インナーチャイルドとは、心と身体の深層に存在する「内なる子ども」を指し、個人の中心にある純粋で穏やかな「本当の自分」を象徴しています。この無垢な存在は、誰にも侵されることのない純粋さを持っていますが、トラウマを抱えたインナーチャイルドは深く傷ついており、怒りや悲しみを内に秘めていることが多いのです。時には、自分の意思に反する行動をとってしまったり、恐怖に怯えながら泣き続けるなど、心の痛みを感じています。
インナーチャイルドの状態は、その人がどのように育てられてきたかによって大きく影響されます。愛され、褒められて育った子どもには、心の中に保護的で優しい守護者が存在し、この守護者が子どもの成長を支えていきます。一方で、厳しい罰や批判を受け続けた子どもは、内面に厳しい批判者が根を下ろし、自己否定感を強める原因となります。

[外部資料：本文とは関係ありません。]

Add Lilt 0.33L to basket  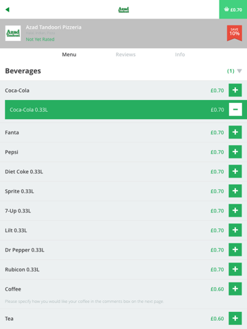tap(235, 230)

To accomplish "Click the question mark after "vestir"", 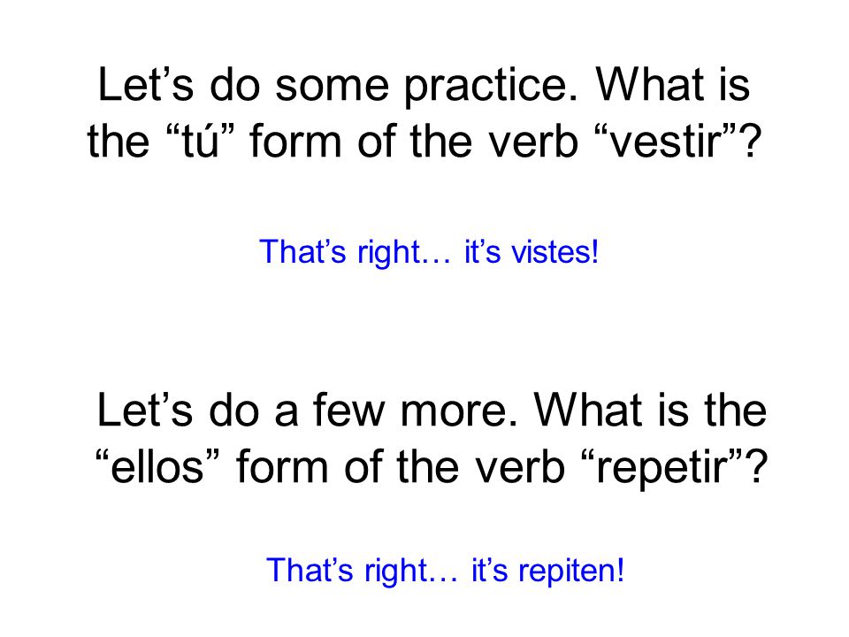I will click(751, 141).
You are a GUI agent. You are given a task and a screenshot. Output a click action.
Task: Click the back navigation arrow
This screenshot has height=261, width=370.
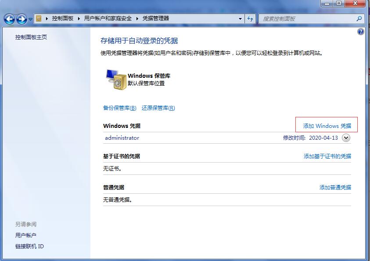point(9,18)
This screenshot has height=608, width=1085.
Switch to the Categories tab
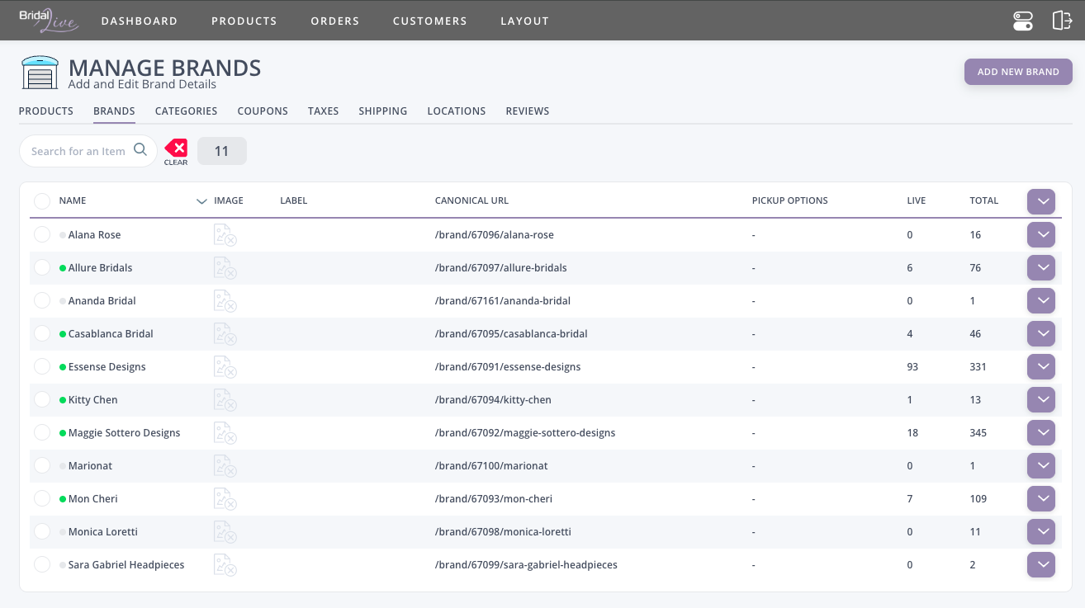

この批判者は、子どもがどんなに頑張っても認められないという感覚を強め、心に深い傷を残すことがあります。
インナーチャイルドは個人の内的システムに複雑に組み込まれており、過去の経験がどのように現在の自己に影響を与えているかを物語っています。愛されて育った子どもは、安心感や自己肯定感が強くなる傾向にありますが、傷ついたインナーチャイルドは恐怖や不安を抱え続け、外部の刺激に敏感に反応することが多いのです。このように、インナーチャイルドの存在はその人の心の奥深くに根差し、人生のさまざまな局面で影響を及ぼします。
褒められて育った「良い子ども」(インナーチャイルド)は、周囲の人々にとって大切に守られてきた存在です。このインナーチャイルドは、心の奥深く、胸やお腹の中心に根付いており、外界の刺激を非常に敏感に感じ取ります。彼らは、周囲の愛情や保護を受けることで心の安定を保ってきましたが、その反面、現実の世界にさらされると、外部からのストレスやプレッシャーに非常に弱い一面を持っています。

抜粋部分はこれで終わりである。